- What you are asked to do:
Copy the items from the line with "Given: Open 费用管理 billing icon" up to and including the line with "Looking at the", word for word, leaving out the pictures.

- Record list:
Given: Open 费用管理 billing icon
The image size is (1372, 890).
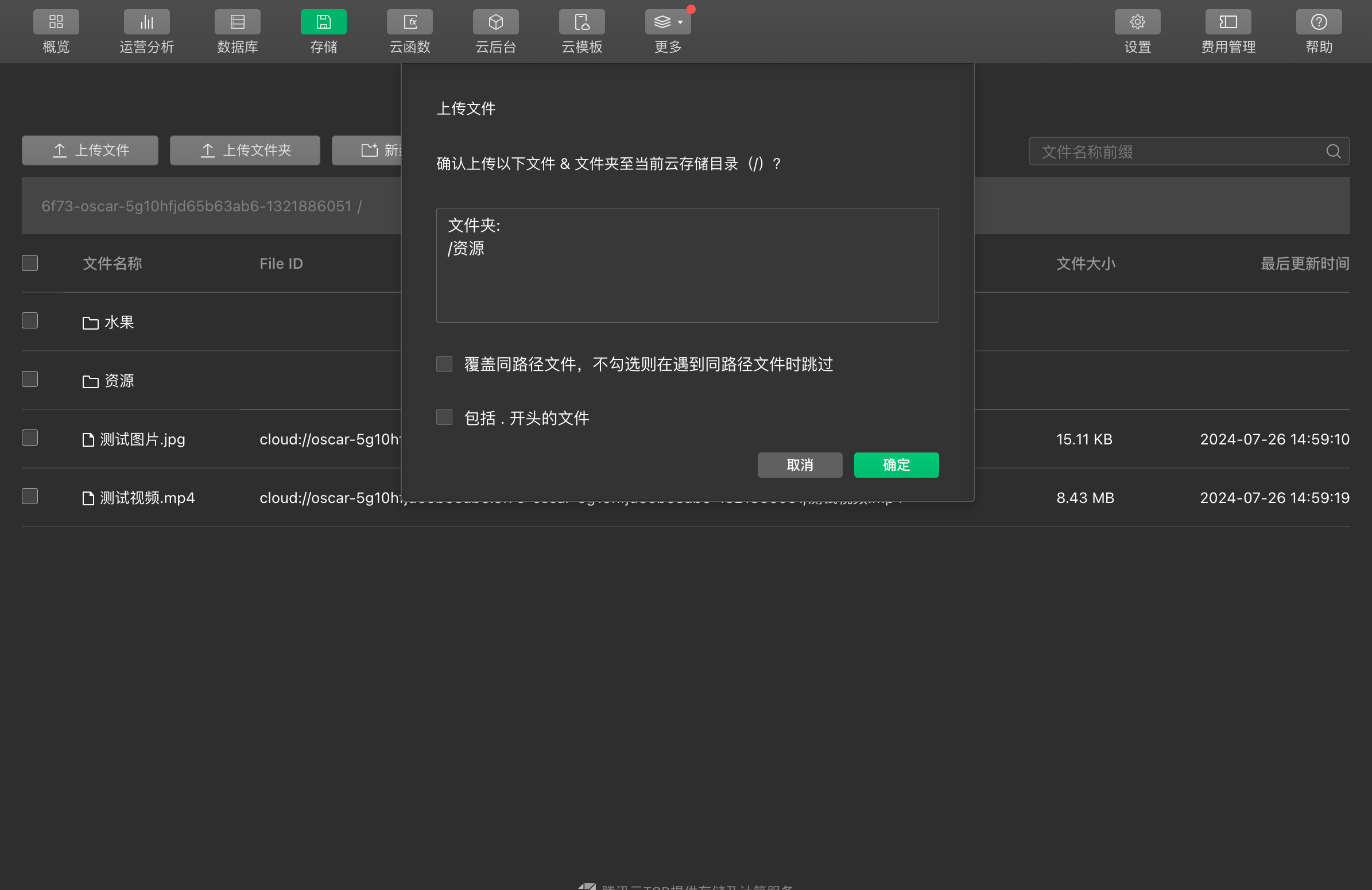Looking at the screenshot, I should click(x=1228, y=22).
--
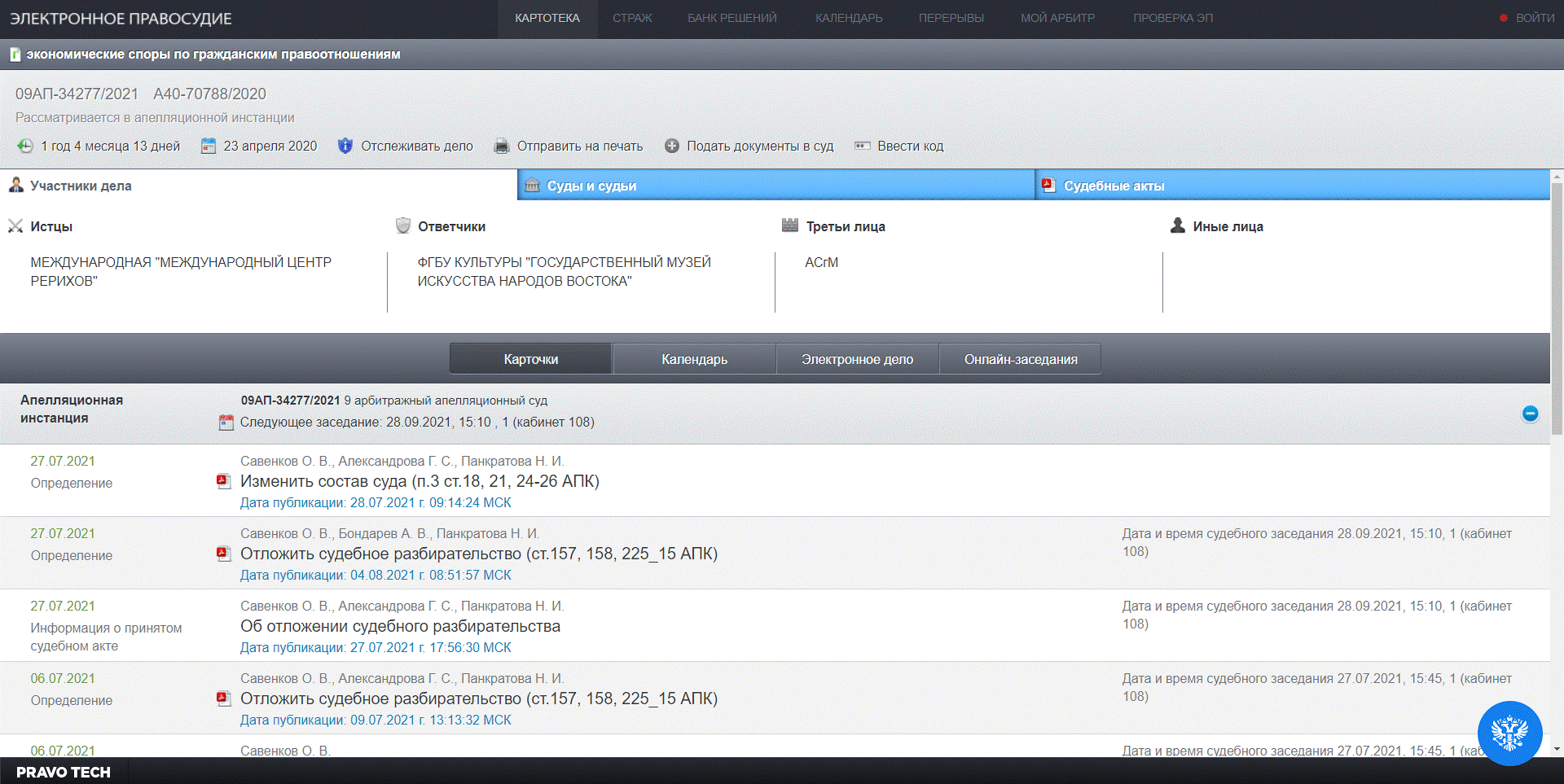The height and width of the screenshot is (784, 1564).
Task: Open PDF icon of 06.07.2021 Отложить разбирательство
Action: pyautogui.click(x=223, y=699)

- Answer for this exercise:
Given: Open 费用管理 billing icon
The image size is (1372, 890).
Looking at the screenshot, I should click(x=1228, y=22).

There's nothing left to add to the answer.